タイヨウの顔はひきつっていたが、両手人差し指をほほに当て、「アイドルスマイル!」とひとこと叫び、ぎこちない笑顔で表情を固め直した。
プルプルと全身が震えている。
〈天泣ノ蒼龍〉はタイヨウの顔・身体をジロジロとなめ回し、フードをめくったり、金属鎧をガンガン叩いたりした。
タイヨウはモモの上に手を重ねて、ジっと静止していた。
〈天泣ノ蒼龍〉の観察が終わると、静かな声でタイヨウに語りかけた。
「戦いに来わけではないようだな。装備が貧弱すぎる」
「すみません。へぃ。全部制作級です。へぃ……」
タイヨウの額から汗がしたたり落ちる。
「アイドル……といったな……。」
「へぃ……。アイドルやらせていただいとりやす……」
「なんだそのしゃべり方」
「敬語」
「……下手くそ。聞くに耐えん。やめよ」
「へぃ」
「しかし、アイドルな……。本当にそんな職業があるのか?」
「あるなんてもんじゃないわ!大人気!」
タイヨウの切り替えの早さに戸惑いながらも、〈天泣の蒼龍〉は質問をつづける。
「そうなのか……?」
「特に今年に入ってからの勢いはすごいわ!冒険者はそろいもそろって美男美女だから!来たばっかりの頃だと声が地球時代のままっていう問題があったけど、年末くらいになるとみんな見た目通りに声変わり。ちょっと見た目が気にいらなければ量産型の〈外見再決定ポーション〉飲めばいいし?そしたらもう、女がイケメンアイドルになるわ、男が美少女アイドルになるわ。とにかく大量発生よ!世はまさに〈アイドル戦国時代〉って感じ!」
「戦うのか?」
「〈戦争〉よ!みんなトップアイドルをめざしてがんばってるの!」
「冒険者同士の〈戦争〉か」
「冒険者だけじゃないわ。大地人だって参戦してる。強敵よ」
「……じゃあ……ドラゴンのアイドルも……?」
「いるいる!知らんけど!」
「本当か……?」
「いないなら、〈てんにゃくのあおりゅう〉様がやればいいんじゃない?」
「てんきゅ……〈レイン〉でよい」
「やらないの?かわいいのに。歌うまかったよ」
〈天泣の蒼龍〉は動揺した。
はたして生まれてから何年経ったかは忘れたが、確実に今初めて言われた言葉だった。
「そ、そうか……?」
少女レインは顔を隠すように、タイヨウから、中央の台へと目線を移し、スカートをギュっと握った。

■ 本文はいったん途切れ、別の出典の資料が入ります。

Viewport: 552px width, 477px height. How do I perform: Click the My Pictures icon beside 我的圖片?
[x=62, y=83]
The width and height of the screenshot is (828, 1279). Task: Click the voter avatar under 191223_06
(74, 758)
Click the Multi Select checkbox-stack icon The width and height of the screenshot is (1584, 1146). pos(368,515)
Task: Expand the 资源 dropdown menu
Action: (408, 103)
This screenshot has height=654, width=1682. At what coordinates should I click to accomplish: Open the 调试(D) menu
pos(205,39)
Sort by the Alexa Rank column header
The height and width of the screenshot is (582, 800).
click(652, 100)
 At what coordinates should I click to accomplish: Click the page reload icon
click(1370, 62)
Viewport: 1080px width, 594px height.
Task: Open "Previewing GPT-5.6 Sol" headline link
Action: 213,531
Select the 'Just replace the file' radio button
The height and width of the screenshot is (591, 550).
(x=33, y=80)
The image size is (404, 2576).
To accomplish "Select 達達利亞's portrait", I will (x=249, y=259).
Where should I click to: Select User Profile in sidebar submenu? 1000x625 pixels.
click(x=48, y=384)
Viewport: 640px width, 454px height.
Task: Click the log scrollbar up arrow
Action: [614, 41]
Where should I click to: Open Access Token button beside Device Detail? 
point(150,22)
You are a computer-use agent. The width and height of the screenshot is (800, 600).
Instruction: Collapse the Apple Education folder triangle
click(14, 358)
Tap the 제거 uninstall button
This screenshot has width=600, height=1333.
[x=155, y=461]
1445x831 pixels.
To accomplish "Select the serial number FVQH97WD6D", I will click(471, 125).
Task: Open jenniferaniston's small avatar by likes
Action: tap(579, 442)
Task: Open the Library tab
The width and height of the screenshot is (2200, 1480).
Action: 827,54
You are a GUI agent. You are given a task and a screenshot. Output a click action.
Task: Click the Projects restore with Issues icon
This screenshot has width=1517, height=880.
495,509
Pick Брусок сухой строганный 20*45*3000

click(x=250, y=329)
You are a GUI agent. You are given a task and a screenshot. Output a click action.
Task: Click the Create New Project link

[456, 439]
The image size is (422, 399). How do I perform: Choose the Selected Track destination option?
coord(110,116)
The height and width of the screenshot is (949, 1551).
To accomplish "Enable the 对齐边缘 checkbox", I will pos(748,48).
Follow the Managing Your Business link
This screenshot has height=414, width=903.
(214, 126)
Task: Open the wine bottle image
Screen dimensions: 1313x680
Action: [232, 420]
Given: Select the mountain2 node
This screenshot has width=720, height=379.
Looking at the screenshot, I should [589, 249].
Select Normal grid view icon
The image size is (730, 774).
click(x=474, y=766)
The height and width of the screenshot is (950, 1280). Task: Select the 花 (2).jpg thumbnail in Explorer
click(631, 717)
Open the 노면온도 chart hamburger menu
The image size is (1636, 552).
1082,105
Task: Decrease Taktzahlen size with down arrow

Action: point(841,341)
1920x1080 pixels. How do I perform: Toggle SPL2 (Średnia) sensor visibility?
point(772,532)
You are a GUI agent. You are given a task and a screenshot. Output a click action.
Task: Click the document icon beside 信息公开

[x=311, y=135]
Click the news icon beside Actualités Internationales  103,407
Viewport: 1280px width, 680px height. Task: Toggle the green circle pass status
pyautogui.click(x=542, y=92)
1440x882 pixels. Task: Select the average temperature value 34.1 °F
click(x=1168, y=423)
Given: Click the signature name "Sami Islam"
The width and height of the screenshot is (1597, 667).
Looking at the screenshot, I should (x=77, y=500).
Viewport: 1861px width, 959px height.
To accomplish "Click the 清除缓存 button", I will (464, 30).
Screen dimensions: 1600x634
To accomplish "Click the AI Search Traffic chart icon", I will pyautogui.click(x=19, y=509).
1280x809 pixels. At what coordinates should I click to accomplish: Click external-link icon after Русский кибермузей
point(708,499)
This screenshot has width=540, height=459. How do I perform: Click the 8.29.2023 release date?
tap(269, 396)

「いや、しかし、我にはここで冒険者を待ち受けるという使命が……」
「ここで待ってても、誰も来ないと思うけど……」
「やっぱりそうか!?」
「そうね。セルデシアでも私たちくらいじゃない?」
「なぜ、お主らはここに来たのだ?」
「いまレインが見てる台、つまり"お立ち台”が目当てよ」
「あれ目当てか……あれにそんな価値があるのか」
「最初から言ってるでしょ。あの上で歌って踊ると、サブ職〈アイドル〉のレベルが上がるのよ。あそこで踊らせてもらうだけで、私たちは満足なの。ね、お願い。踊らせて!」
タイヨウはパンと手を合わせ、祈った。
「なるほどな。確かに、前にも〈そういう奴ら〉が来たことがある。しかし、言いにくいことだが……」
「だが?」
タイヨウは姿勢そのままに顔だけを上げた。
「だが、そいつらは全員が踊り終えた後も、我との戦闘をつづけていた」
「え、なんで?」
「我を倒さねば扉が開かないからな」
レインは入口の扉を指さした。
入室時に開いた両開きの金属扉は、既に堅く閉ざされていた。
「つまり、レインを倒さないと、この部屋から出れないってこと?」
「たぶんな」
「〈帰還呪文〉を使ってもダメ?」
「レイド戦中は使えない」
「……そうだっけ。あぁ〈帰還呪文〉だとミナミに行っちゃうかぁ……、明日のイズモの町でライブあるしなぁ」
「とにかくお主らは、我が戦った中でも文句なし、装備も戦術もダメダメ。我を倒すのは無理。あきらめて出直して来るのだ」
「私には時間がないのよ!!」
タイヨウは泣きながら、レインの両肩に手をかけブンブンとゆすった。
レインはおもむろに手を挙げる。
バケツをひっくり返したような雨が降った。
頭が冷え、我に帰ったタイヨウはレインのももに倒れ込み泣き出した。
「あの者たち、あの者たちって……。そりゃ〈キラキラ☆十二星〉に比べたら私なんてさ……ザコだけどさ……」
「〈キラキラ☆十二星〉?」
レインはそのワードに妙な引っかかりを覚えた。
「知らないの?さっき言ってた〈そういう奴ら〉の正式名称よ。伝説のアイドル冒険者グループ」
レインの脳裏に、再び〈華やかな冒険者集団〉の姿が浮かんだ。
ボヤボヤしているが、さっきよりは鮮明に浮かんだ気がした。
「そこの〈お立ち台〉で歌って踊って、〈銀河系アイドル〉になったっていう……。ほら、赤黒チェックのブレザーに、スカートはいて、ネクタイ締めて……」
〈華やかな冒険者集団〉の姿が、どんどんと鮮明いなっていく。
「くわしく聞いてもいいか?」
レインはタイヨウに言った。
◆
「あぁ!ピンク髪の!」
「そう!"てとらちゃん"ね」
タイヨウは〈キラキラ☆十二星〉について話してくれた。
十二人の伝説的アイドル。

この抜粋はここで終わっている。